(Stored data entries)
● ● ●
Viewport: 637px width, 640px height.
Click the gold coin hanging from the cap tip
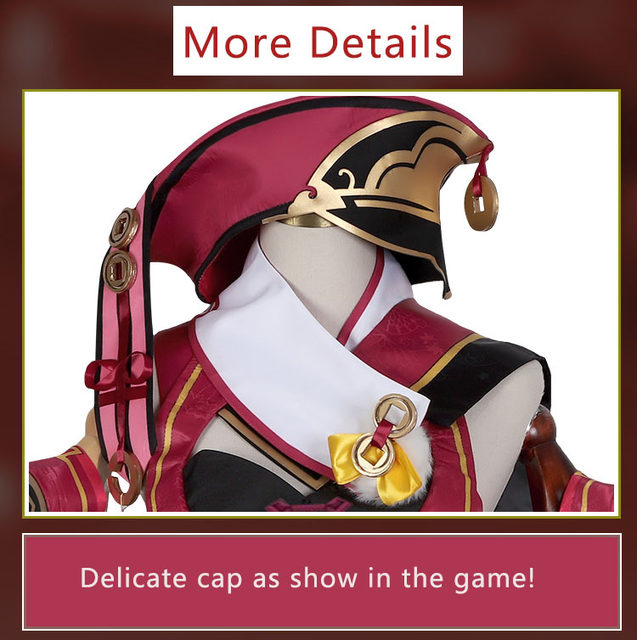click(482, 203)
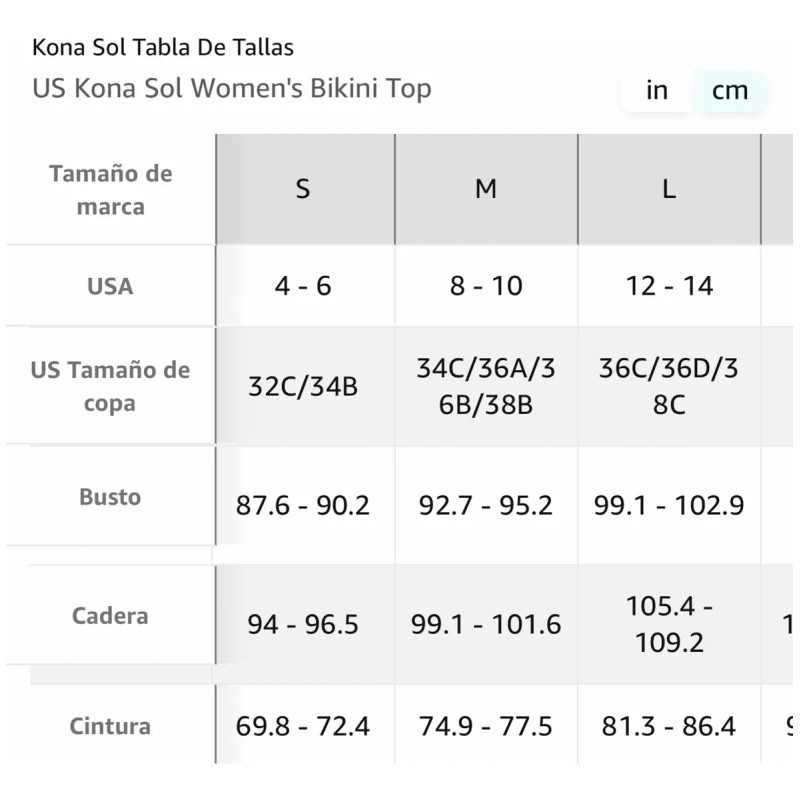Select the 99.1 - 102.9 Busto cell
800x800 pixels.
coord(668,505)
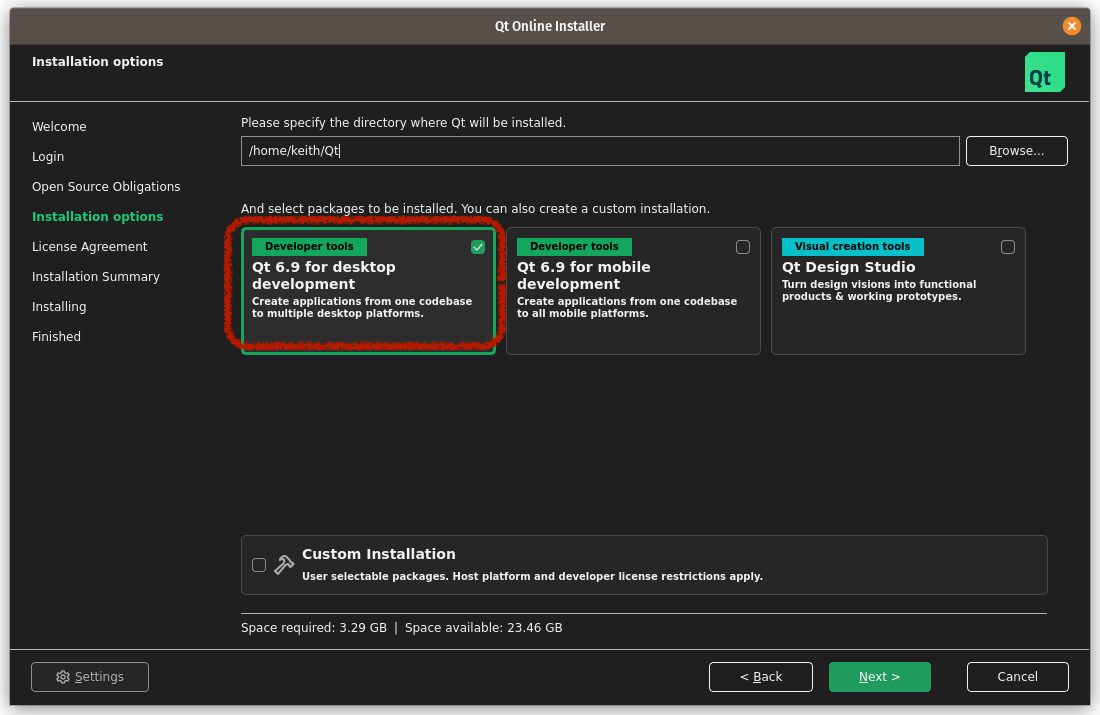
Task: Cancel the installation
Action: tap(1017, 677)
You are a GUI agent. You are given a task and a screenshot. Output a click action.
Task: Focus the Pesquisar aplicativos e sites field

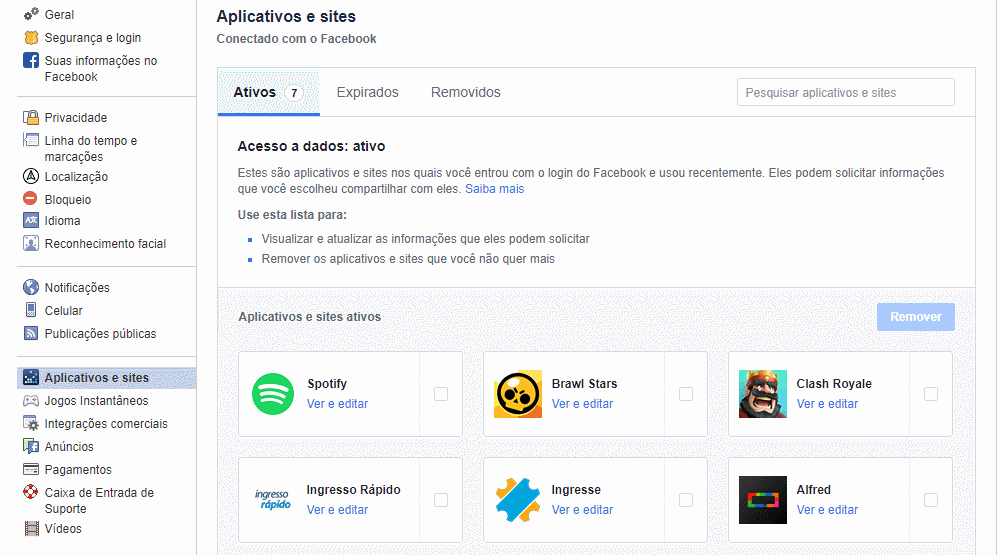[x=845, y=93]
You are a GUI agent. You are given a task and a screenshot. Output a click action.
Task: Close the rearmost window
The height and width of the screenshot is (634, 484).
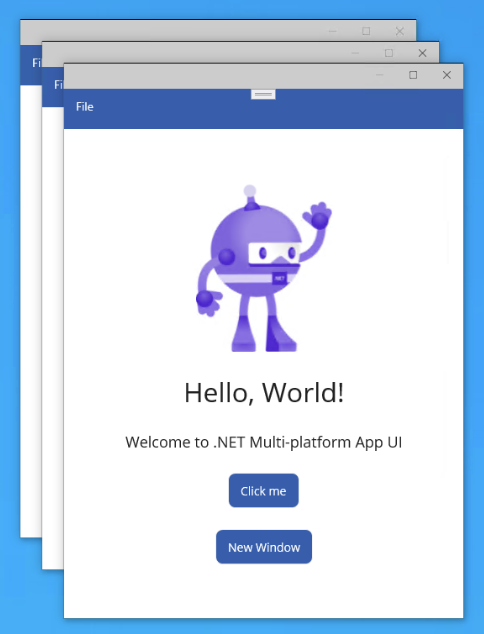click(399, 31)
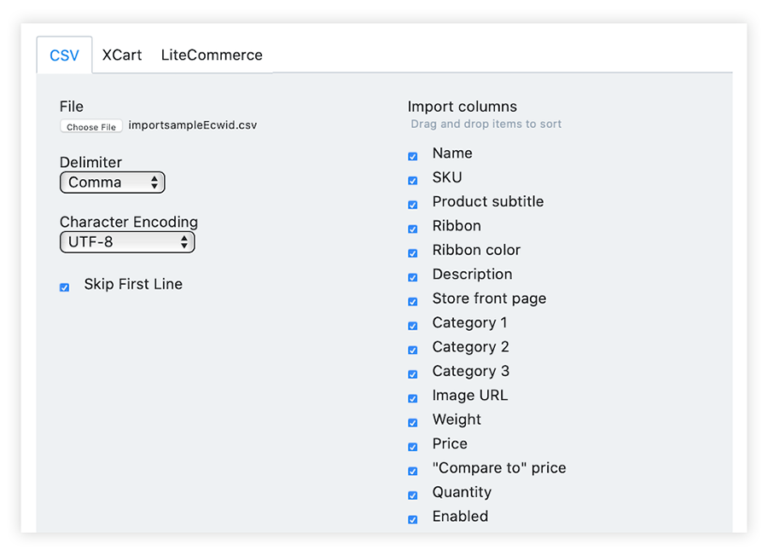Expand the Character Encoding dropdown
This screenshot has height=556, width=768.
[127, 242]
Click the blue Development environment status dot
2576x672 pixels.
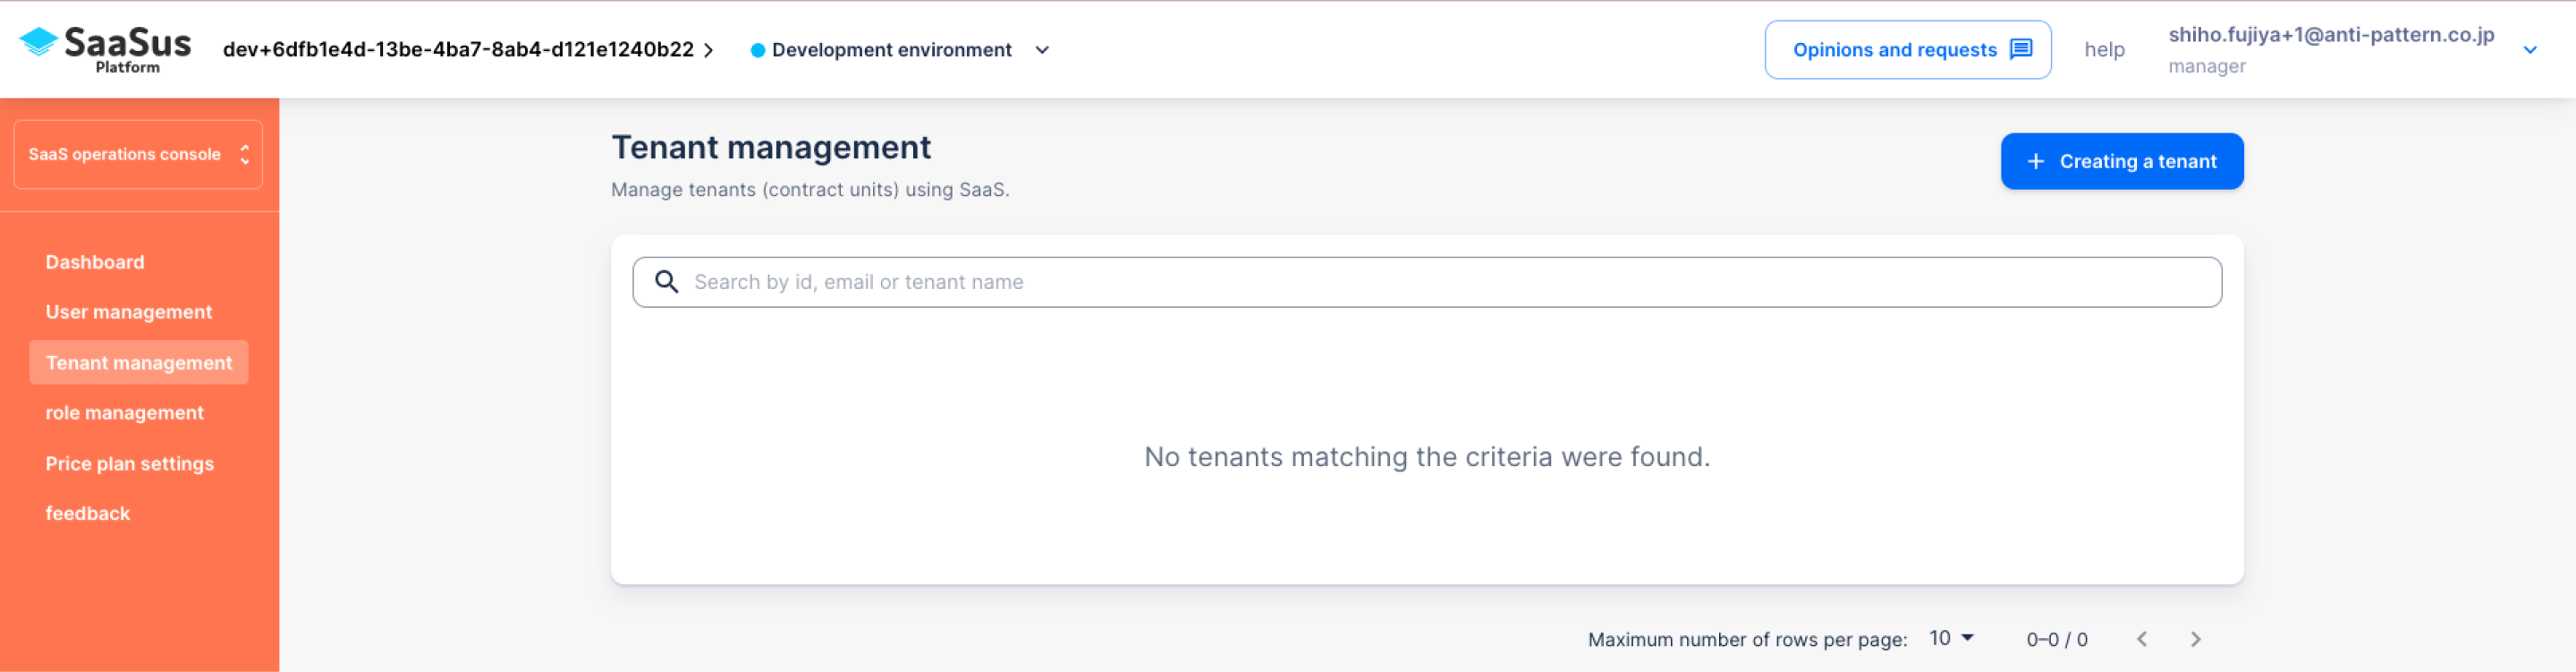[x=757, y=50]
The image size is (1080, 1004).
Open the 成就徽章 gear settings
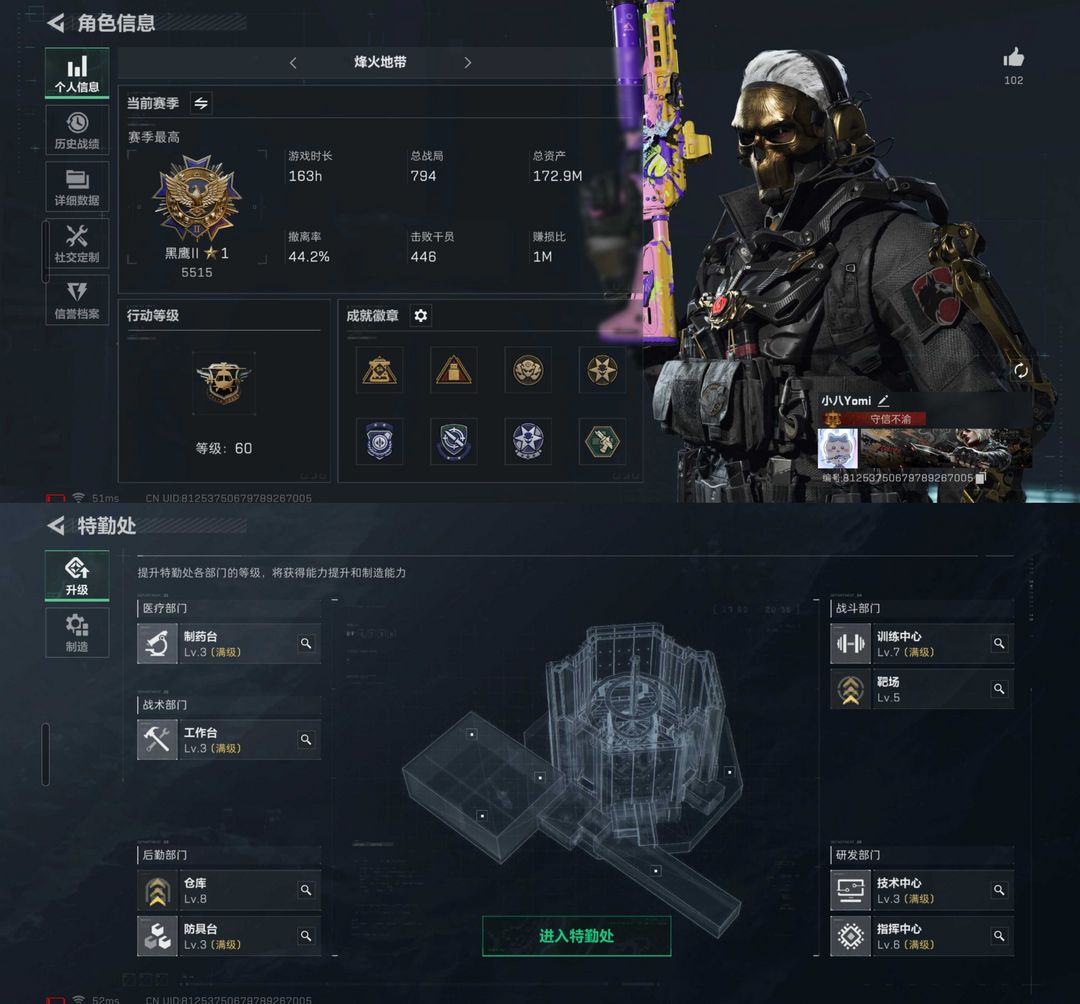(x=420, y=315)
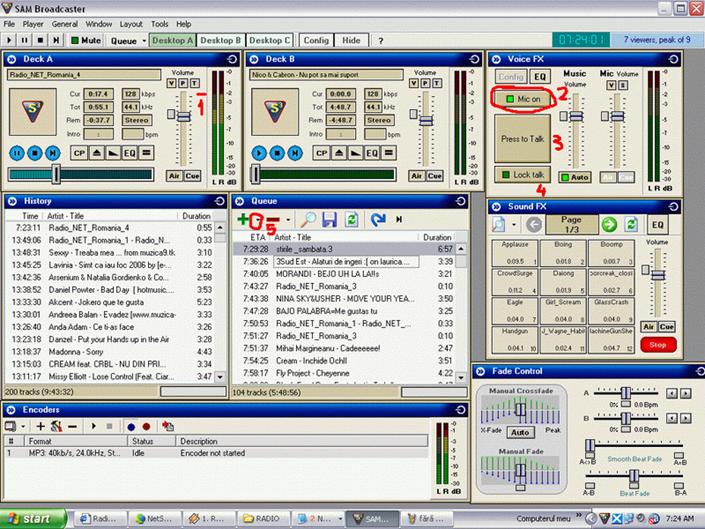The height and width of the screenshot is (529, 705).
Task: Stop all sound effects with red Stop
Action: pyautogui.click(x=658, y=344)
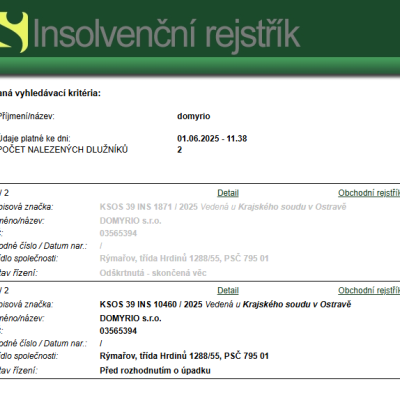Click the greyed-out IČ number 03565394
The image size is (400, 400).
118,233
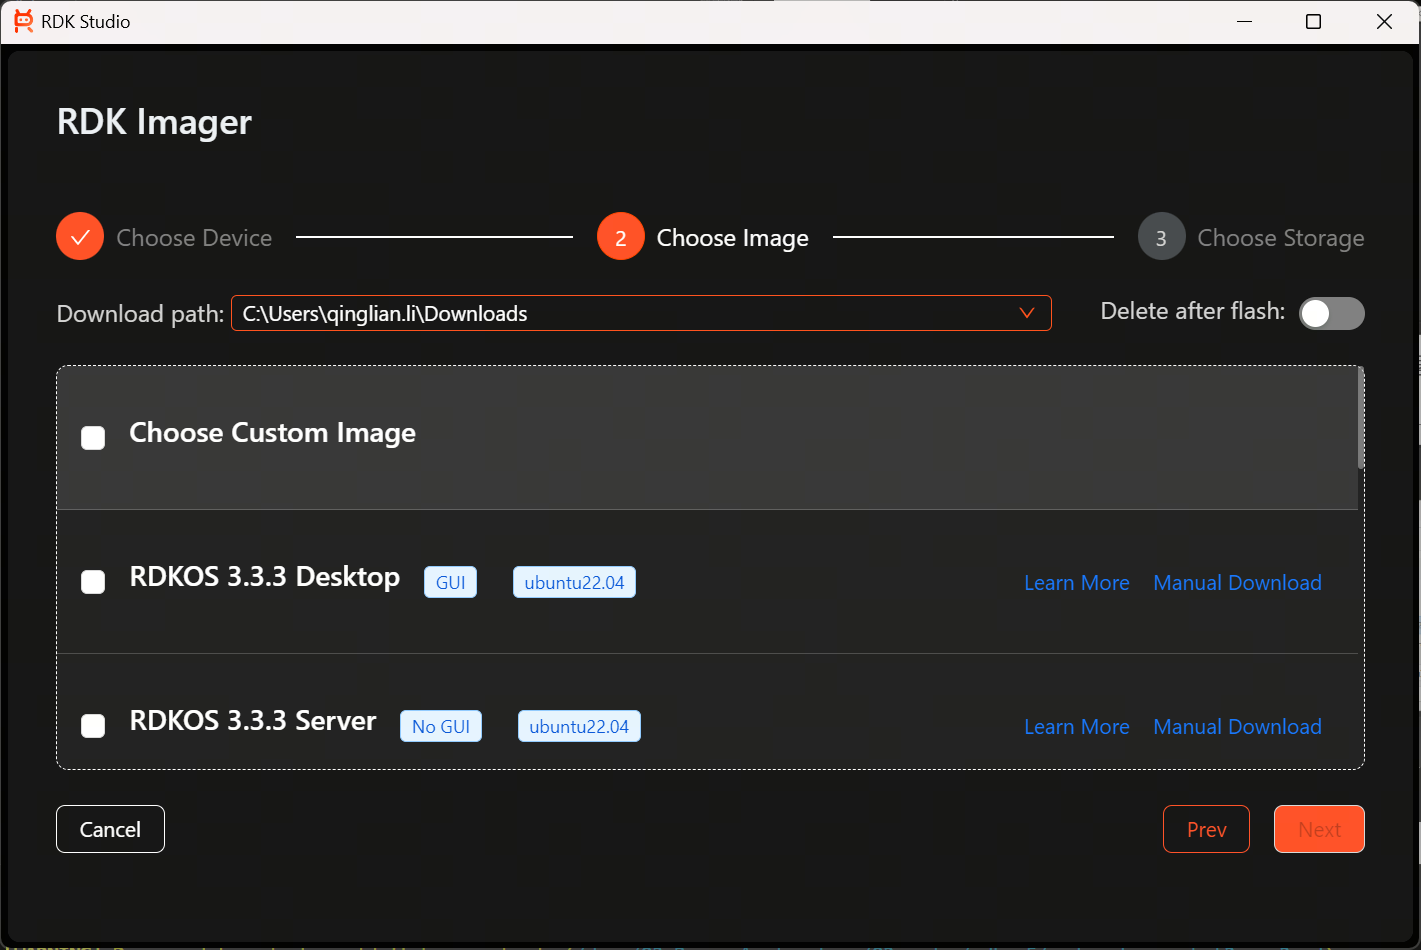Click the Cancel button
This screenshot has height=950, width=1421.
110,828
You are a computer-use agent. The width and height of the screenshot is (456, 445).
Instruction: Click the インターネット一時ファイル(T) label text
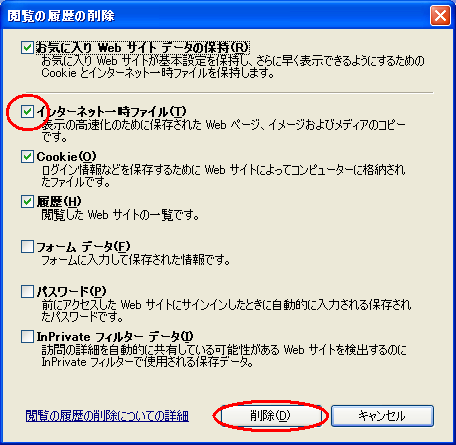(112, 112)
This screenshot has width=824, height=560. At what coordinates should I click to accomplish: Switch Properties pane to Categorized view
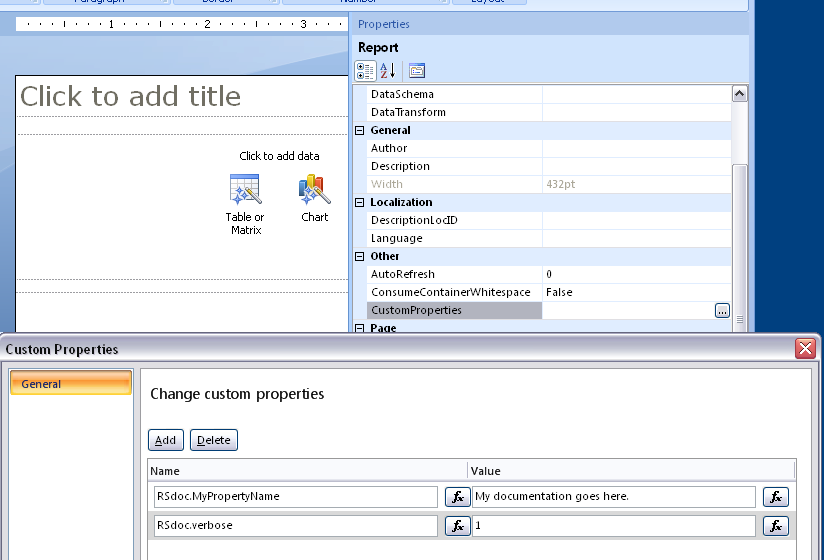[366, 70]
● ● ●
**WHAT NEEDS TO BE DONE:** Once the line containing "Open the 成就徽章 gear settings" is found, write out exactly that line and each line after it through the end of the entries, omitting pictures.

**FINAL ANSWER:**
Open the 成就徽章 gear settings
(x=420, y=315)
The height and width of the screenshot is (529, 705).
Task: Stop all sound effects with red Stop
Action: pyautogui.click(x=658, y=344)
Click the greyed-out IČ number 03565394
The image size is (400, 400).
118,233
Click the Cancel button
This screenshot has height=950, width=1421.
110,828
You are a computer-use agent. The width and height of the screenshot is (456, 445).
Instruction: Click the インターネット一時ファイル(T) label text
(112, 112)
This screenshot has width=824, height=560. At what coordinates should I click to accomplish: Switch Properties pane to Categorized view
[366, 70]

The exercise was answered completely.